No tuvo fe en nada. Ni en la política, ni en la filosofía, ni en el amor. Veía en todo esto una forma de autoengaño. Las ideologías le daban asco. Las religiones le parecían delirios. Aun así, hablaba de dios con una gran familiaridad. Lo insultó y lo provocó. Pero no hizo lo peor que se puede hacer, no lo ignoró. El vacío de dios era demasiado grande como para fingir que su ficticia sombra no le importaba.

En Breviario de podredumbre, uno de sus libros más conocidos, lanza ataques contra toda forma de esperanza. Desnuda la impostura de las certezas cartesianas. Celebra la duda quietista como modus vivendi. Escribe sin odio; más bien, como el amante engañado, como un aventurero sin tesoro, como el niño que recibe carbón por Navidad.

Mayormente, sus textos no están organizados en capítulos. Como se ha dicho, no construyen argumentos académicos. Son fragmentos. Cachos de pensamiento. Hay una lógica, pero es interna. Al lector solamente se le permite entrever lo que ahí se oculta.

Fue un hombre contradictorio, que detestaba la fama pero leía obsesivamente las críticas que le hacían

En paralelo con su indiferencia hacia todo (política, religión, etcétera), a Cioran no le interesó cambiar el mundo. Tampoco explicarlo, ¿cómo explicar el absurdo?

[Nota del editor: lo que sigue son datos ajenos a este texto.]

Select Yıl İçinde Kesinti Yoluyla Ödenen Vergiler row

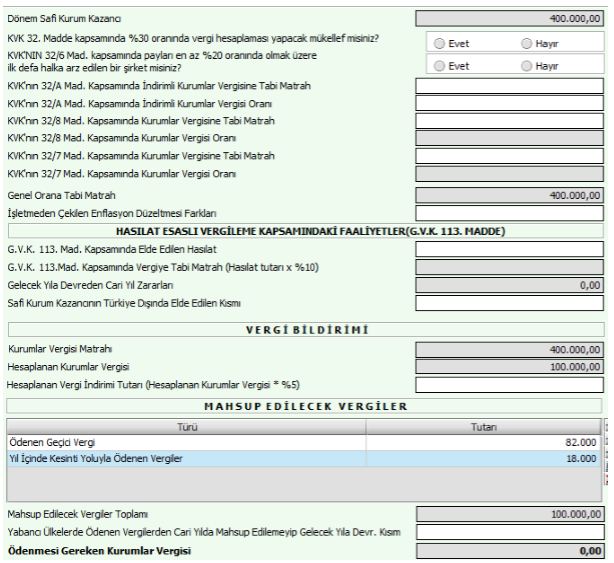click(x=186, y=459)
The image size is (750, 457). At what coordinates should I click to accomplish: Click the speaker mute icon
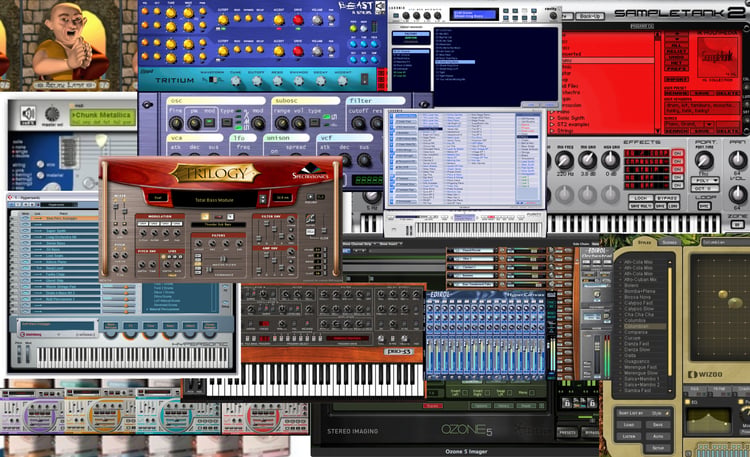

Por decirlo con pocas palabras, pasó por el mundo. Le sobrevivió. Sin afán por convencer de nada, sin ego. Eligió pasar por el mundo, por este somero centelleo que es cada vida, como pudo. Algunos eligen la búsqueda de los placeres, del dinero, de lo sensual, de los afectos familiares, de las aventuras, del conocimiento, del ocio, del poder o de la fama. Cioran se contentó con escribir.

Sin duda, fue un hombre contradictorio. Detestaba la fama, pero leía obsesivamente las críticas que le hacían. Rechazaba premios, pero aceptaba los cheques. No creía en el valor de la escritura, pero seguía escribiendo. Tenía amigos, pero vivía como un ermitaño. Amaba París, pero odiaba el mundo moderno.

Nunca se casó ni tuvo hijos. Vivió con lo justo. Caminaba durante horas. No tenía teléfono. Ni televisión. Su única distracción era la música. Ya hemos nombrado a Bach. Murió en 1995, en París, después de años de deterioro mental. Al final, ya no recordaba sus libros. Ni su nombre. Se apagó como una vela. Igual que su obra, su vida fue cruda. No hay adornos en ella. Tampoco dejó testamento, ¿para qué?